# EXCERPT start
In the 1957 classic 12 Angry Men, group dynamics are portrayed through a jury deliberation. Group dynamics is concerned with the structure and functioning of groups as well as the different types of roles each character plays. In the film, twelve men are brought together in a room to decide whether a boy is guilty of killing his father. The personality conflicts, the joint effort and the functioning of several minds together to search for the truth are just a few characteristics of group dynamics at work. The whole spectrum of humanity is represented in this movie, from the bigotry of Juror No.10 to the coldly analytical No.4. Whether they brought good or bad qualities to the jury room, they all affected the outcome.
# EXCERPT end
# RECORD EXTRACTS start
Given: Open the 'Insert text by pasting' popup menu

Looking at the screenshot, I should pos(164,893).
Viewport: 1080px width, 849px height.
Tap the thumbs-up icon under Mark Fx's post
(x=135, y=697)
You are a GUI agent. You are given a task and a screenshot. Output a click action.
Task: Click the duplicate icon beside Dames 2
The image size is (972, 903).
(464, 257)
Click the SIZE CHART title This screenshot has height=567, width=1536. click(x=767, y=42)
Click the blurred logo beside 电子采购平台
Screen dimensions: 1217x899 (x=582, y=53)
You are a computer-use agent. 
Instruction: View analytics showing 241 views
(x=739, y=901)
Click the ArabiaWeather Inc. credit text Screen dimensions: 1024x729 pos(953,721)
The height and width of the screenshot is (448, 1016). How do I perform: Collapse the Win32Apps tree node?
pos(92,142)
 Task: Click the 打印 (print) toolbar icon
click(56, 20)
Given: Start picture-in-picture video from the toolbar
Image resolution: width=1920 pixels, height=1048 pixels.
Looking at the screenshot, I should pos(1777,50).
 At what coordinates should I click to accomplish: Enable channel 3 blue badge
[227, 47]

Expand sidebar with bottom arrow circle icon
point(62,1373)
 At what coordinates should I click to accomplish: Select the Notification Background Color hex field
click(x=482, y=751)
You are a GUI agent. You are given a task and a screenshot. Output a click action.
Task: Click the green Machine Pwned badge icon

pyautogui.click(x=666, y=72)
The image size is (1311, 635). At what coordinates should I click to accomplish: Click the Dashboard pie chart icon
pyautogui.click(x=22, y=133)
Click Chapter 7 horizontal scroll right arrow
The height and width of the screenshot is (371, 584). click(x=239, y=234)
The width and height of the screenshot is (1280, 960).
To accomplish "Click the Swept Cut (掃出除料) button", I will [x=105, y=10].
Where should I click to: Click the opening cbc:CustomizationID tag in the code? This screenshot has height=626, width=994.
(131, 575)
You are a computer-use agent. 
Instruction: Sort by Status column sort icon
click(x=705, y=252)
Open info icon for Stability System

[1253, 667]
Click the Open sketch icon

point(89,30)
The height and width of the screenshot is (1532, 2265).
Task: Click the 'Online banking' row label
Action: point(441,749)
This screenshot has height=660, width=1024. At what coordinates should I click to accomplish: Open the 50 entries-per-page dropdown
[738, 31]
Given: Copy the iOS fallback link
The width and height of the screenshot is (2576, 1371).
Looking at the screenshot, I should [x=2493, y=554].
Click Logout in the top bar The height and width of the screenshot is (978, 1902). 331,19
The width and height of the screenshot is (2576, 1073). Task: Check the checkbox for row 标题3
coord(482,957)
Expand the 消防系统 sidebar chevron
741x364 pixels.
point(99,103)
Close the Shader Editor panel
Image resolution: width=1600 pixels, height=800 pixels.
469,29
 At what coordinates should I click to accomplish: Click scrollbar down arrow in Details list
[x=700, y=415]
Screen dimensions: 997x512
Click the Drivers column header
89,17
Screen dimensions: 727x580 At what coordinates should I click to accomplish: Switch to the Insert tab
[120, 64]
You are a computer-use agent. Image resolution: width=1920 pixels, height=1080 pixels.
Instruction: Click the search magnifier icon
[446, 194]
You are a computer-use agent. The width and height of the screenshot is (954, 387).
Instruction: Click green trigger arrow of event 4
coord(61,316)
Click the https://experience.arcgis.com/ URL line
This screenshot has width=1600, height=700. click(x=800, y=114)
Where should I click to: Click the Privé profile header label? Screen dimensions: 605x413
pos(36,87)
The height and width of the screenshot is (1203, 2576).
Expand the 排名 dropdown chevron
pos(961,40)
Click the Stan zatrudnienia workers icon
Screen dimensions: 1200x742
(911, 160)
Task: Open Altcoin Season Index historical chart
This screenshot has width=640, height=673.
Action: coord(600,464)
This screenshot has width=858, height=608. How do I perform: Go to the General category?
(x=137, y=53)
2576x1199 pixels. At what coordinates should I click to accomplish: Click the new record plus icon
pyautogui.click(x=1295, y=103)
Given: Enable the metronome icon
# RECORD EXTRACTS end
▸ REQUESTS:
[a] From the passage on group dynamics in 12 Angry Men, extract the words starting at "In the 1957" and ending at "affected the outcome.".
[b] Answer the following from the passage on group dynamics in 12 Angry Men:
(i) In what year was the film released?
(ii) What must the twelve men decide?
(iii) Which juror is described as coldly analytical?
[c] Write a continuation of the passage on group dynamics in 12 Angry Men, beginning after its final sentence.

▸ ANSWER SET:
[a]
In the 1957 classic 12 Angry Men, group dynamics are portrayed through a jury deliberation. Group dynamics is concerned with the structure and functioning of groups as well as the different types of roles each character plays. In the film, twelve men are brought together in a room to decide whether a boy is guilty of killing his father. The personality conflicts, the joint effort and the functioning of several minds together to search for the truth are just a few characteristics of group dynamics at work. The whole spectrum of humanity is represented in this movie, from the bigotry of Juror No.10 to the coldly analytical No.4. Whether they brought good or bad qualities to the jury room, they all affected the outcome.

[b]
(i) 1957
(ii) Whether a boy is guilty of killing his father
(iii) Juror No.4

[c]
At the outset, eleven jurors vote in favor of convicting the accused without even discussing a single shred of the evidence presented at the trial. When a group becomes too confident and fails to think realistically about its task, groupthink can occur. Since it takes a longer time to communicate and reach a consensus in a group, decision making in a group is time-consuming. Therefore, when groups want to achieve a quick decision, as several jurors were eager to do, they make riskier decisions than individuals. Since not any individual is completely accountable for the decision, members will have a tendency to accept more extreme solutions. Only one brave juror refused to vote guilty. Juror #8 refused to fall into the groupthink trap and ultimately saved an innocent man's life. He openly admits that he does not know whether the accused is guilty or innocent and that he finds it necessary to simply talk about the case. What follows is not only a discussion of the particular facts of the case, but also an intense examination of the personal baggage that each jury member brings to the room.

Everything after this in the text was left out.